ASSIGNMENT
Every record here must be set down once more, precisely as it reads.

Stored data entries

===

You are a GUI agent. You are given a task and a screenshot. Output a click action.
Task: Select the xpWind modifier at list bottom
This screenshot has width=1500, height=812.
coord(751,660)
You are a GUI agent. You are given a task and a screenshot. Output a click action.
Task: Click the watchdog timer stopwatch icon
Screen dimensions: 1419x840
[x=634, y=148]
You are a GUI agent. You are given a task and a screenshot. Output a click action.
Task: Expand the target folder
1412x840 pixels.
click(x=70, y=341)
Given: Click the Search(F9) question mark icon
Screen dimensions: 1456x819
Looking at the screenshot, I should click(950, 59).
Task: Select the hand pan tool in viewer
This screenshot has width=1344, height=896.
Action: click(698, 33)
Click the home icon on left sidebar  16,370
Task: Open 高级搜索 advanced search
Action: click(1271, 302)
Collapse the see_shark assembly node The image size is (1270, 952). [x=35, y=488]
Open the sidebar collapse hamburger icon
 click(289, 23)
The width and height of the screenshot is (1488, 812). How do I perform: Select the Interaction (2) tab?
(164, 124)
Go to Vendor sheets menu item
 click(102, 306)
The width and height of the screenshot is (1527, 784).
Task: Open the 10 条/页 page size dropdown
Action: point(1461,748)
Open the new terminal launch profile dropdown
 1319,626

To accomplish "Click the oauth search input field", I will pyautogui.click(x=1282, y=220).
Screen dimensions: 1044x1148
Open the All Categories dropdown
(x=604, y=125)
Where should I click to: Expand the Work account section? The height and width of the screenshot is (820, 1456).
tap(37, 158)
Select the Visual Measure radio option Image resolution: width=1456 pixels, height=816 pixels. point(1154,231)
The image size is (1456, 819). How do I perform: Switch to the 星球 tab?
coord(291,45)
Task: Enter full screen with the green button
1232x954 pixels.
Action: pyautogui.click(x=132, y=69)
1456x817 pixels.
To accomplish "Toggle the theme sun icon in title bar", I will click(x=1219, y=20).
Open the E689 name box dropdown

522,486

===

WRITTEN REPLY
You are a GUI agent. You are given a task and a screenshot. Output a click action.
Task: Select the xpWind modifier at list bottom
This screenshot has width=1500, height=812.
coord(751,660)
You are a GUI agent. You are given a task and a screenshot. Output a click action.
Task: Click the watchdog timer stopwatch icon
Screen dimensions: 1419x840
[x=634, y=148]
You are a GUI agent. You are given a task and a screenshot. Output a click action.
Task: Expand the target folder
1412x840 pixels.
click(x=70, y=341)
Given: Click the Search(F9) question mark icon
Screen dimensions: 1456x819
Looking at the screenshot, I should click(950, 59).
Task: Select the hand pan tool in viewer
This screenshot has width=1344, height=896.
Action: click(698, 33)
Click the home icon on left sidebar  16,370
Task: Open 高级搜索 advanced search
Action: click(1271, 302)
Collapse the see_shark assembly node The image size is (1270, 952). [x=35, y=488]
Open the sidebar collapse hamburger icon
 click(289, 23)
The width and height of the screenshot is (1488, 812). How do I perform: Select the Interaction (2) tab?
(164, 124)
Go to Vendor sheets menu item
 click(102, 306)
The width and height of the screenshot is (1527, 784).
Task: Open the 10 条/页 page size dropdown
Action: point(1461,748)
Open the new terminal launch profile dropdown
 1319,626

To accomplish "Click the oauth search input field", I will pyautogui.click(x=1282, y=220).
Screen dimensions: 1044x1148
Open the All Categories dropdown
(x=604, y=125)
Where should I click to: Expand the Work account section? The height and width of the screenshot is (820, 1456).
tap(37, 158)
Select the Visual Measure radio option Image resolution: width=1456 pixels, height=816 pixels. point(1154,231)
The image size is (1456, 819). How do I perform: Switch to the 星球 tab?
coord(291,45)
Task: Enter full screen with the green button
1232x954 pixels.
Action: pyautogui.click(x=132, y=69)
1456x817 pixels.
To accomplish "Toggle the theme sun icon in title bar", I will click(x=1219, y=20).
Open the E689 name box dropdown

522,486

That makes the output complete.